One of Coca-Cola's latest unique initiatives in Japan is participating in an ecological survey of a bird called the Okinawa rail by analyzing birdsong data collected from digital voice recorders installed in vending machines in target areas. The Okinawa rail is a poor flyer species found only in the Yambaru District in the northern part of Okinawa Island, in the southernmost part of Japan. It is one of Japan's most endangered bird species and has been designated as protected. The survey, jointly conducted by Okinawa Coca-Cola Bottling Co. and a non-profit organization called Conservation & Animal Welfare Trust, is notable as part of a series of the company's biodiversity conservation programs.

Toward Sustainable Use of Water Resources

Along with packaging and energy management, the global Coca-Cola system emphasizes water resource conservation, as water is one of the world's most important resources, particularly for the beverage industry.
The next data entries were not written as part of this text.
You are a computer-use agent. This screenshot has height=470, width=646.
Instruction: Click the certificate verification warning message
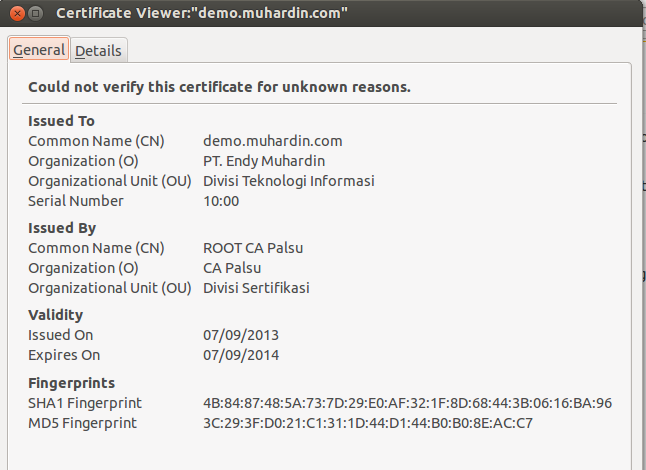pos(219,87)
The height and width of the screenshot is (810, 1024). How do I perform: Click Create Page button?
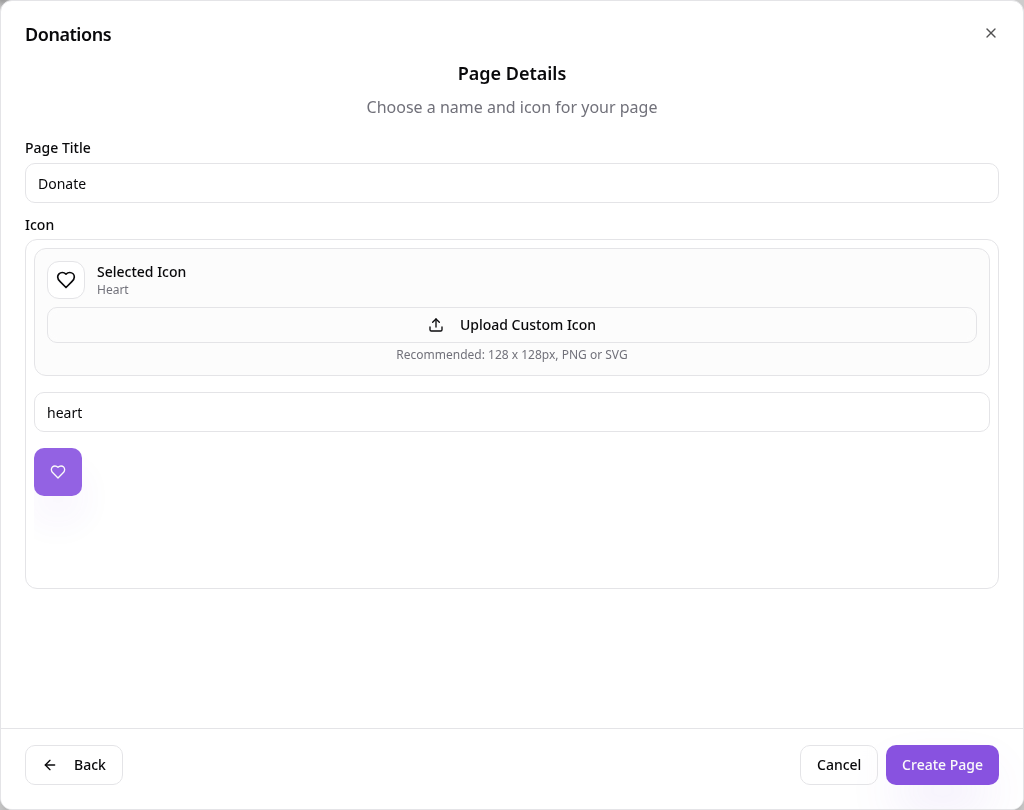click(942, 765)
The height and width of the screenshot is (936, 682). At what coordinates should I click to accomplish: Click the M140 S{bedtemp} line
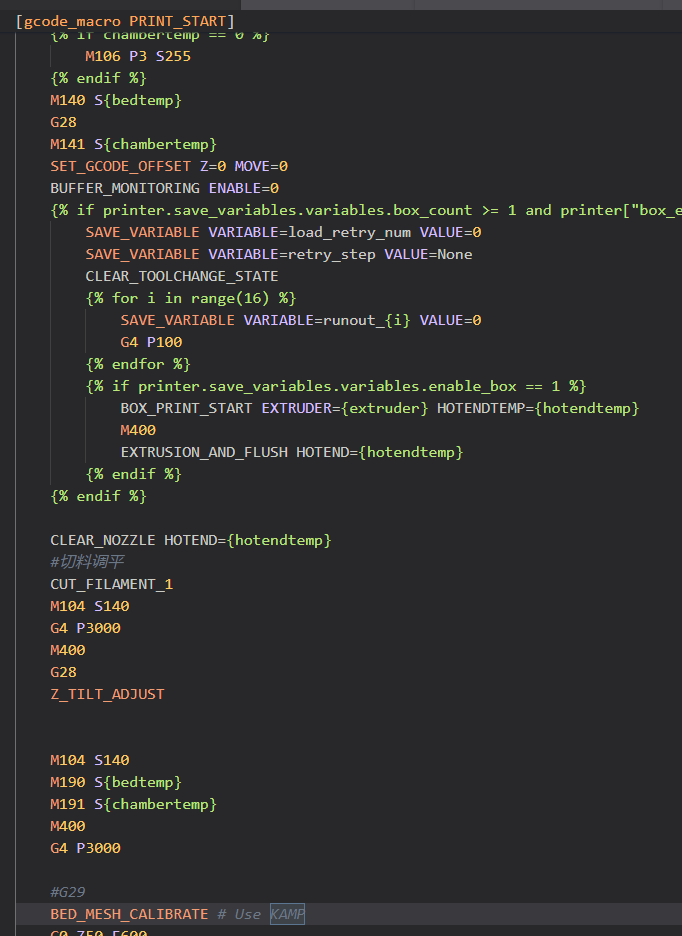[116, 100]
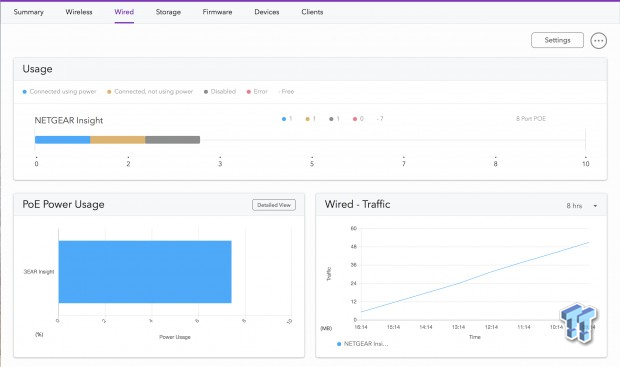
Task: Click the blue segment of the usage bar
Action: (x=62, y=140)
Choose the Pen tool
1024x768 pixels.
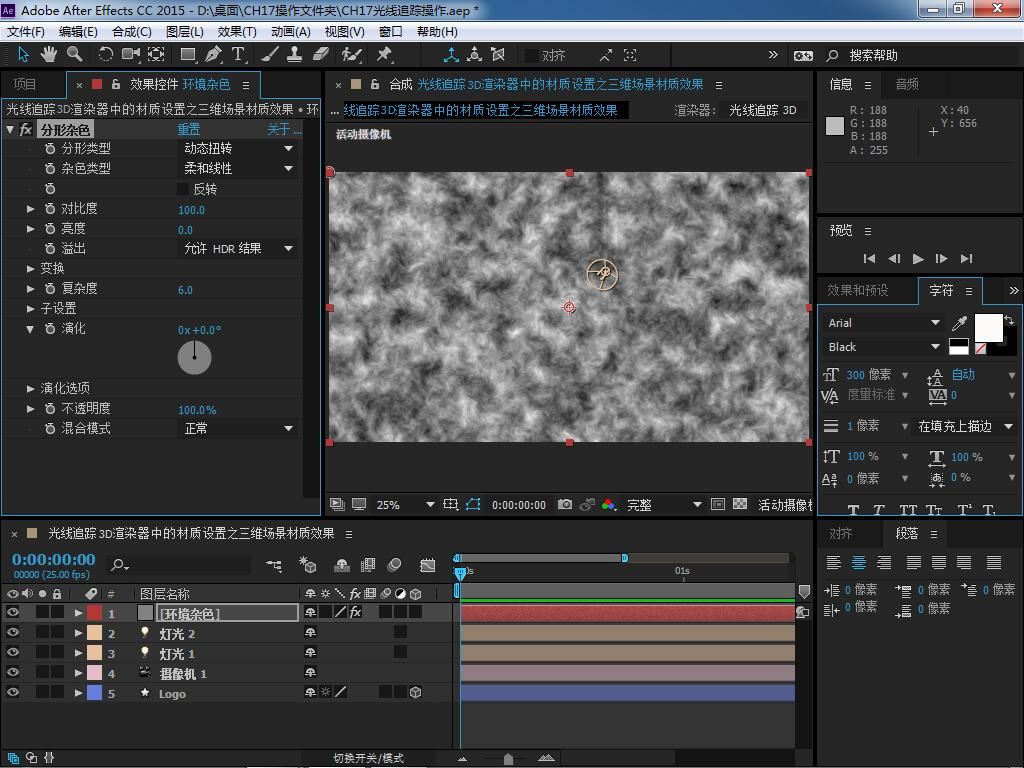coord(213,55)
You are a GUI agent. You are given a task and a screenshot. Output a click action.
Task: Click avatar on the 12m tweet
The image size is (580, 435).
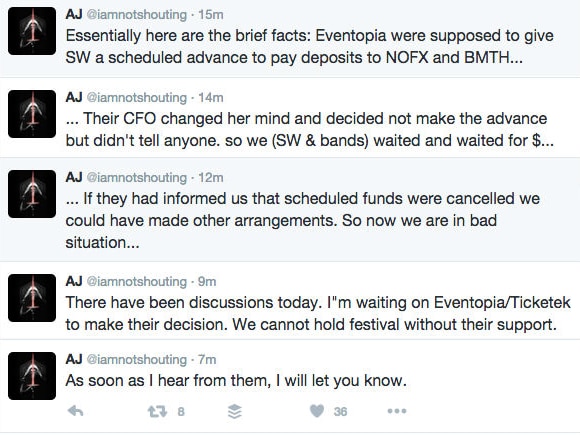pyautogui.click(x=32, y=194)
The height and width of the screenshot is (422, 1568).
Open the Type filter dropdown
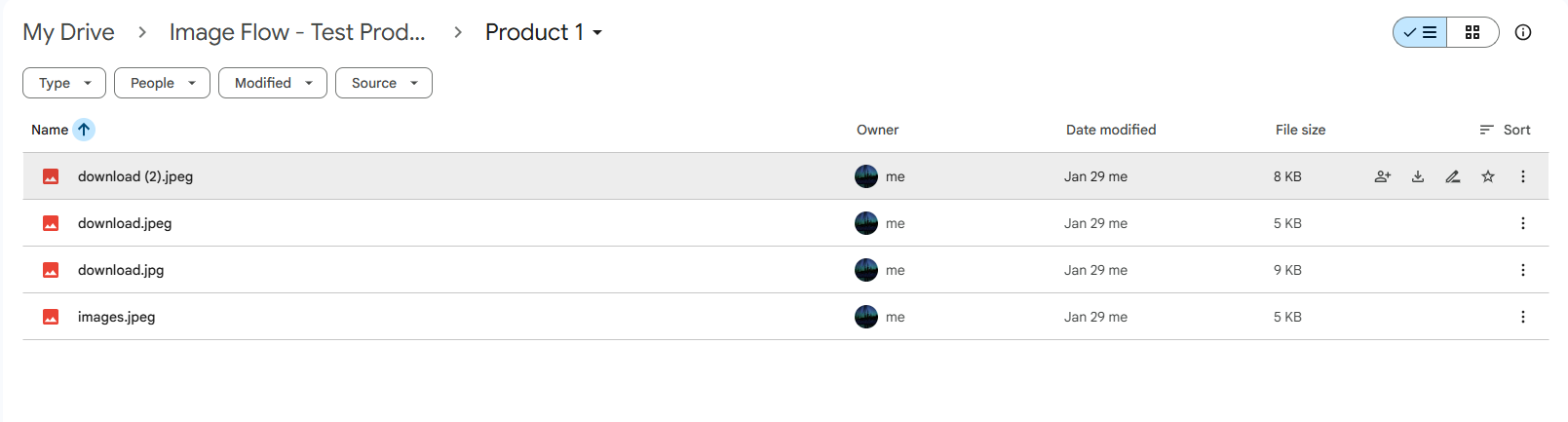pos(64,83)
As global society is now facing water-related problems like water shortages, sustainable water use is an urgent task for both business and society.

The Coca-Cola Company has set itself the goal of becoming a global leader in water resources management by the year 2015. Since 2004, it has implemented its water stewardship strategy in its global operations, which strategically promotes the three actions of reducing water used to produce its beverages, recycling water used in beverage manufacturing processes, and replenishing water in local communities and nature.
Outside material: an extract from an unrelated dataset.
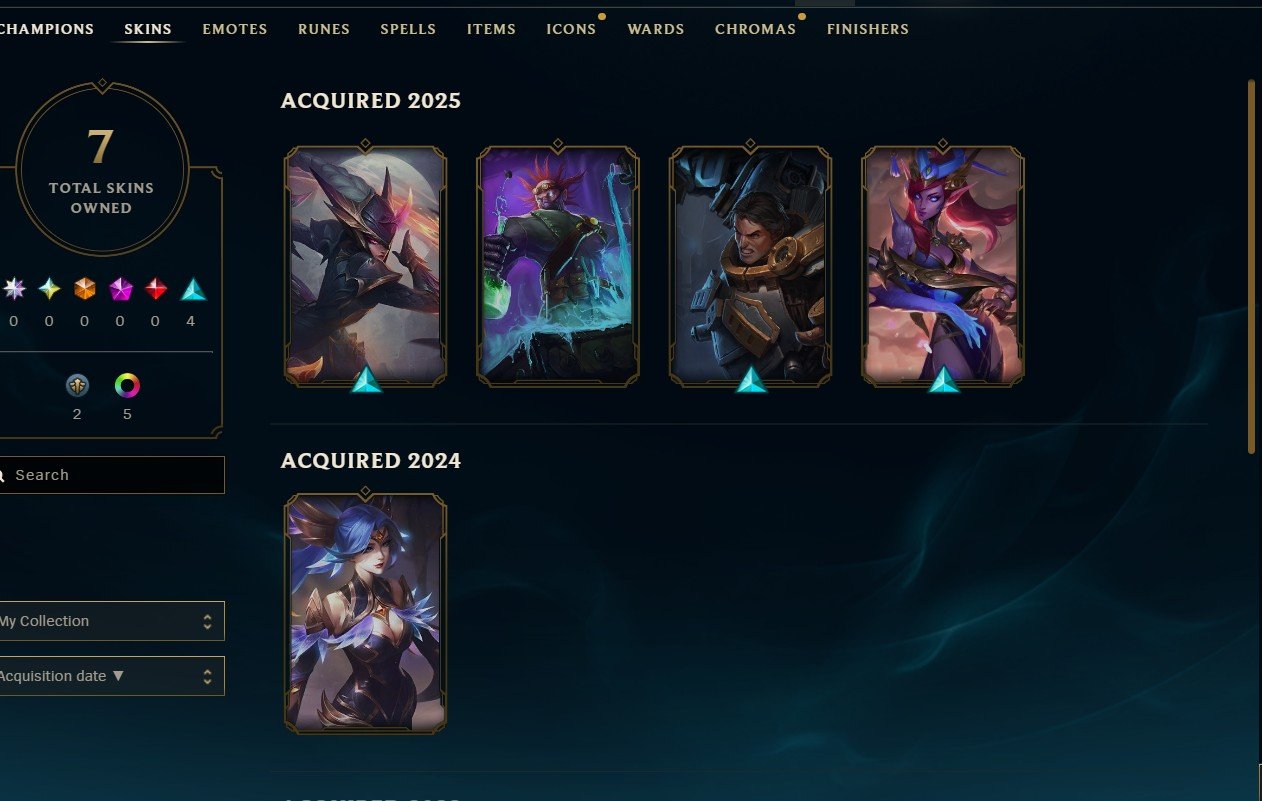
Task: Click the red Legendary rarity gem icon
Action: coord(157,290)
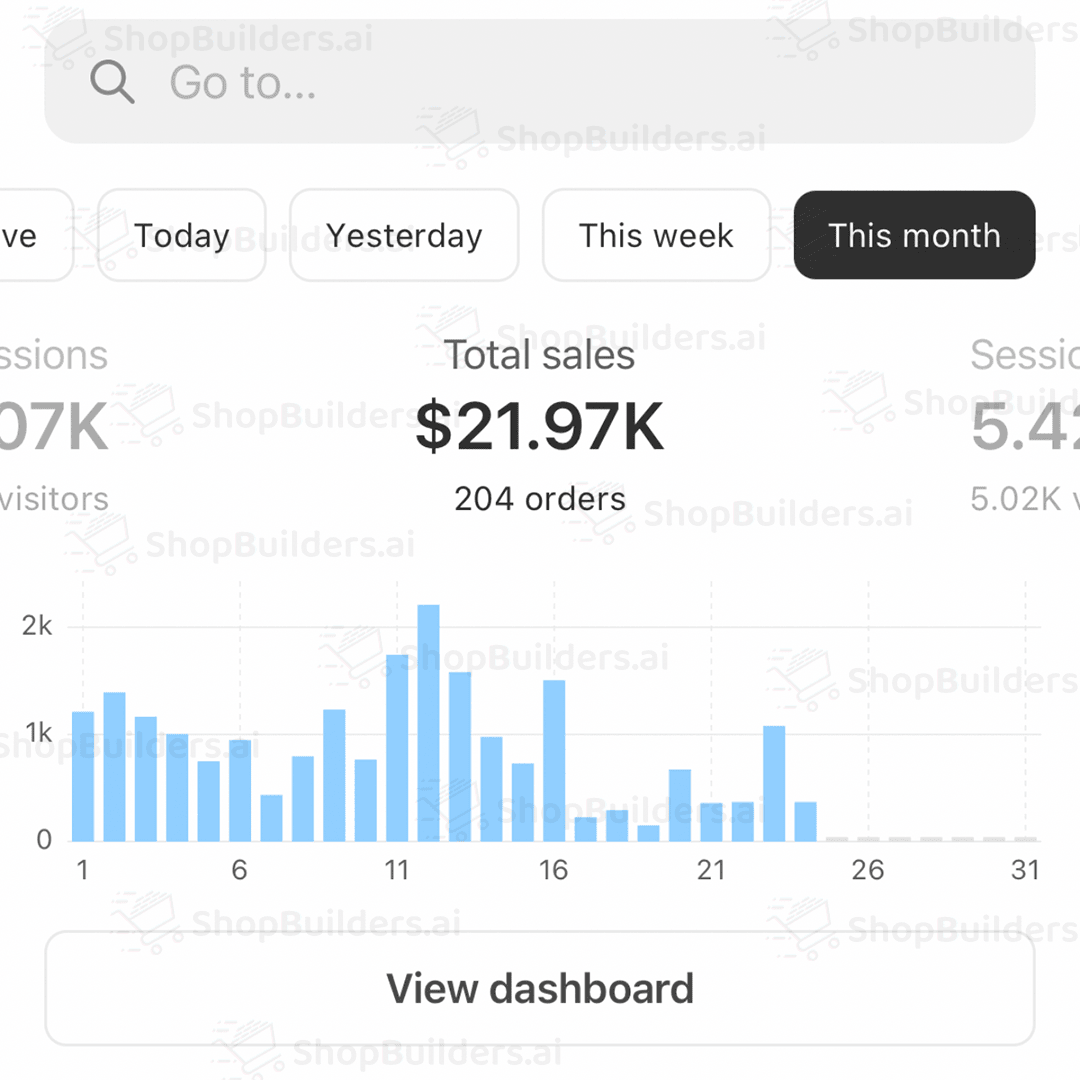Select the Today date filter
This screenshot has height=1080, width=1080.
[182, 236]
The company is promoting its Source Water Protection program as one of its water resource management programs, in which water sources for all Coca-Cola plants worldwide will be identified, and plans for assessing source vulnerability and preserving sources will be formulated. In Japan, in line with the project, pilot surveys of water resources have been started at its two production sites, one at the Daisen Plant of Coca-Cola West Daisen Products Co. in Tottori Prefecture and the other at the Tokai Plant of Coca-Cola Central Japan Products Co. in Aichi Prefecture. Results of these surveys will form the basis for extending project implementation to all 29 domestic plants by 2012.

"In the end, we aim to be 'water neutral' by replenishing as much water as we use for our beverage production through appropriate wastewater management at our plants, along with watershed protection," says Yohko Okabe, a manager of the sustainability development office at Coca-Cola Japan, while describing the company's future vision

As a global corporate citizen dealing with issues like climate change and water issues at the global level, any company nowadays is expected to take actions toward a more sustainable society. Under this challenging situation, it is increasingly important to reinforce corporate efforts by having a globally shared goal like Coca-Cola's "Live Positively -- Make a Positive Difference in the World."